Rifiuti abbandonati - Immagine d'archivio
Oristano
L’assessora Zedda risponde all’interpellanza di Uras e Pisanu: 550 segnalazioni all’anno e 55 interventi con la Polizia locale
Il Comune di Oristano punta su prevenzione, controlli e repressione per contrastare il fenomeno dell’abbandono dei rifiuti nelle periferie cittadine e nelle arterie di collegamento con le frazioni. Lo ha spiegato in Consiglio comunale l’assessora all’Ambiente Maria Bonaria Zedda, rispondendo all’interpellanza presentata dai consiglieri Giuliano Uras e Roberto Pisanu di Oristano al centro.
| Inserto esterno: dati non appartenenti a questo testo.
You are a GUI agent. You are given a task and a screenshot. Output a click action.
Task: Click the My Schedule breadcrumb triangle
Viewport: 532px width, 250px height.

“Il Comune sta affrontando questo fenomeno lavorando sulla prevenzione, attraverso campagne di comunicazione ed educazione ambientale”, ha detto Zedda, ricordando anche il lavoro svolto sul fronte dei servizi. “L’ufficio Ambiente gestisce 550 segnalazioni all’anno tra rimozioni e, con la Polizia locale, 55 interventi di particolare rilevanza”.
L’assessora ha poi evidenziato l’attività di controllo e repressione avviata dall’amministrazione. “È stato sottoscritto un protocollo d’intesa per l’utilizzo di telecamere mobili per contrasto abbandono rifiuti”, ha spiegato.
Nella loro interpellanza, i due consiglieri avevano chiesto “quali azioni siano state intraprese negli ultimi 12 mesi per contrastare l’abbandono dei rifiuti; quanti controlli siano stati effettuati e quante sanzioni siano state elevate; se l’Amministrazione intenda attivare sistemi di controllo più stringenti, inclusi strumenti di videosorveglianza nelle aree maggiormente colpite”.
Uras e Pisanu avevano inoltre domandato “quali campagne informative e di sensibilizzazione siano state realizzate o siano in programma; se esista un piano operativo straordinario per il ripristino del decoro urbano nelle zone attualmente più degradate; per quale motivo, nonostante il perdurare del problema, non si registrino miglioramenti apprezzabili, e chi debba rispondere di tale evidente inefficacia amministrativa”.
A illustrare l’interpellanza in aula è stato Giuliano Uras.